-- Begin Data section --

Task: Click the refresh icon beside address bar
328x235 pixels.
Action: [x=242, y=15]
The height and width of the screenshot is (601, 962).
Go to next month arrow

-- End Data section --

• **Challenge**
Copy all of the records above line for line, with no changes.

• **Result below**
Task: Click the refresh icon beside address bar
328x235 pixels.
Action: [x=242, y=15]
The height and width of the screenshot is (601, 962).
Go to next month arrow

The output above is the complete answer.